The findings suggest an association between altered potassium metabolism and Alzheimer's disease, likely in its early stage. The study indicates that serum δ⁴¹K values could be minimally invasive biomarkers to detect Alzheimer's disease. It is more scalable, stable, and cost-effective than current techniques.
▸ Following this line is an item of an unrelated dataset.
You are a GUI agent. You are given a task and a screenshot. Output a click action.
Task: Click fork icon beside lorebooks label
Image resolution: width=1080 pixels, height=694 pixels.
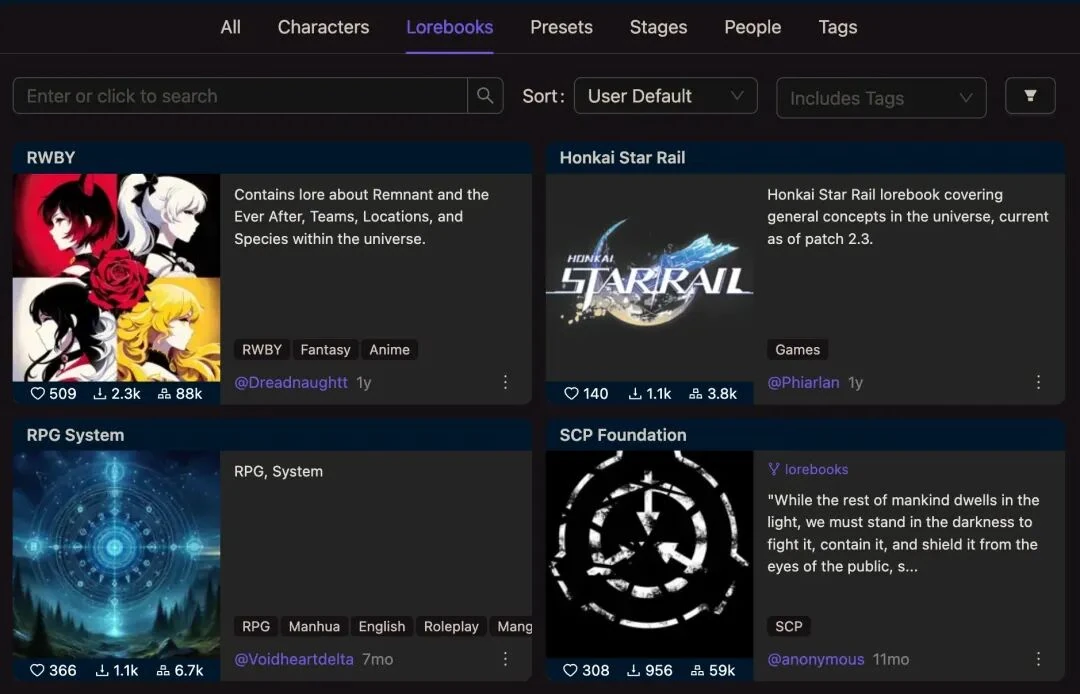coord(773,469)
The δ⁴¹K values ranged between -0.15 and -0.97%. The mean δ⁴¹K values were -0.55% in Alzheimer's disease patients and -0.32% among controls (mean difference, 0.2%). Samples treated with K-EDTA and Li-heparin showed markedly different δ⁴¹K values. They were heavier than their serum counterparts. ROC curves yielded an area under the curve (AUC) value of 0.8, 70% sensitivity, and 89% specificity in detecting Alzheimer's disease. Hydrated potassium was the isotopically lightest species in the study. Aspartate and glutamate increase the weight of potassium isotope compositions by 0.4% and 0.2%, respectively. The findings indicated that potassium in hydrated form exhibits a lower isotopic weight than potassium bound in organic compounds.

Conclusion

The study findings showed lighter potassium isotope composition or lower δ⁴¹K values in the serum of Alzheimer's disease patients than in healthy controls. This marker performed well in identifying Alzheimer's disease. Future studies must explore serum δ⁴¹K as a minimally invasive marker for Alzheimer's disease in larger populations. Further research could determine the influence of external factors such as diet on isotopic concentrations in bodily reservoirs such as serum, brain, and organs of the human body.